Essa característica pode trazer enormes dificuldades eleitorais, mas é incompatível com a ideia de uma legenda organizada simplesmente para arrecadar dinheiro.

PF tenta inverter a realidade

É contra esse partido que a Polícia Filial da CIA e do Mossad montou uma operação espetaculosa em plena campanha eleitoral.

A casa de Rui Costa Pimenta, presidente do PCO e candidato à Presidência da República, foi invadida por agentes. A operação foi imediatamente transformada em notícia e utilizada para espalhar suspeitas sobre o financiamento do Partido.

A encenação veio antes da demonstração de qualquer enriquecimento.

A investigação procura apresentar como suspeitas contratações feitas pelo PCO durante campanhas eleitorais e tenta transformar relações entre militantes, dirigentes e prestadores de serviços em sinal de desvio de dinheiro.

O problema é que a imagem construída pela operação não corresponde à realidade material dos investigados.

As contas bancárias bloqueadas dos militantes não revelaram grandes fortunas. Rui relatou valores de poucas centenas de reais em contas atingidas pelas medidas judiciais.

Também não apareceram mansões, carros de luxo ou patrimônios milionários que explicassem a tese de que dirigentes estariam embolsando os recursos eleitorais.
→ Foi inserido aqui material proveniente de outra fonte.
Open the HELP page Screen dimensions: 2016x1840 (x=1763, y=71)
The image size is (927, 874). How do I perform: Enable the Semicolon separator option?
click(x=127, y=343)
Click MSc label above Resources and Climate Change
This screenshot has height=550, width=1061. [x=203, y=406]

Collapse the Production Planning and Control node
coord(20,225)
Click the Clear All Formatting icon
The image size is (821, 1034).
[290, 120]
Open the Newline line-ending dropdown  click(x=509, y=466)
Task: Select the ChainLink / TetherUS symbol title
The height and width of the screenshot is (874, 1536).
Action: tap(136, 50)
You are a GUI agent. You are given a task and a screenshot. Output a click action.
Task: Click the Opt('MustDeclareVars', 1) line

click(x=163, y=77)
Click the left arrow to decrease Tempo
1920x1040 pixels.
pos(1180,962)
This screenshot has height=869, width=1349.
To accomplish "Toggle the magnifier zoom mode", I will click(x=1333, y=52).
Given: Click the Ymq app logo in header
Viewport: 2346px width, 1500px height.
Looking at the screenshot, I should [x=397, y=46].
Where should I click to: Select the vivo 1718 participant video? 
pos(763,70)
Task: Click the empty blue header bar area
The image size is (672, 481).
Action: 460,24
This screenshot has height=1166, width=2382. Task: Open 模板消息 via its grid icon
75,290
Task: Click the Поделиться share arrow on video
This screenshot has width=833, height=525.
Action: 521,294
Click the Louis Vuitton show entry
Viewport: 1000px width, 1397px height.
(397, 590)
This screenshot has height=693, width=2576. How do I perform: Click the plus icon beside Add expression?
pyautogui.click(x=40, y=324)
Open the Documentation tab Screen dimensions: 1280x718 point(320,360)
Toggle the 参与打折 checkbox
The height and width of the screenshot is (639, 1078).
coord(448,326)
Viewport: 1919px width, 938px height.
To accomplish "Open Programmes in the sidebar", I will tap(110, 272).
A Polícia Filial criou o espetáculo e deixou para a imprensa burguesa a tarefa de insinuar o restante.

O PCO escolheu o caminho mais difícil

A própria formação do Partido desmente a tese da operação.

O PCO foi construído durante décadas sem apoio de grandes empresários, bancos ou monopólios da imprensa. Seus militantes organizam campanhas financeiras entre trabalhadores, filiados e simpatizantes para sustentar suas atividades.

Se o objetivo fosse enriquecer, haveria maneiras muito mais fáceis. O Partido poderia ter aceitado a composição eleitoral com o PT em 2018. Poderia ter entrado posteriormente numa federação para recuperar vantagens perdidas com a cláusula de barreira. Poderia ter alugado a legenda a candidatos ricos. Poderia fazer acordos com empresários e partidos do regime. Mas não fez nenhuma dessas coisas.

Preferiu continuar com menos dinheiro, menos estrutura e mais dificuldades eleitorais para preservar a independência política de um partido operário diante da burguesia e da pequena burguesia.

É esse histórico que a operação da PF procura apagar.

A acusação de que Rui e o PCO teriam construído o Partido para viver do dinheiro público esbarra numa pergunta simples: se esse fosse realmente o objetivo, por que escolher durante décadas justamente as decisões que traziam menos dinheiro e mais dificuldades?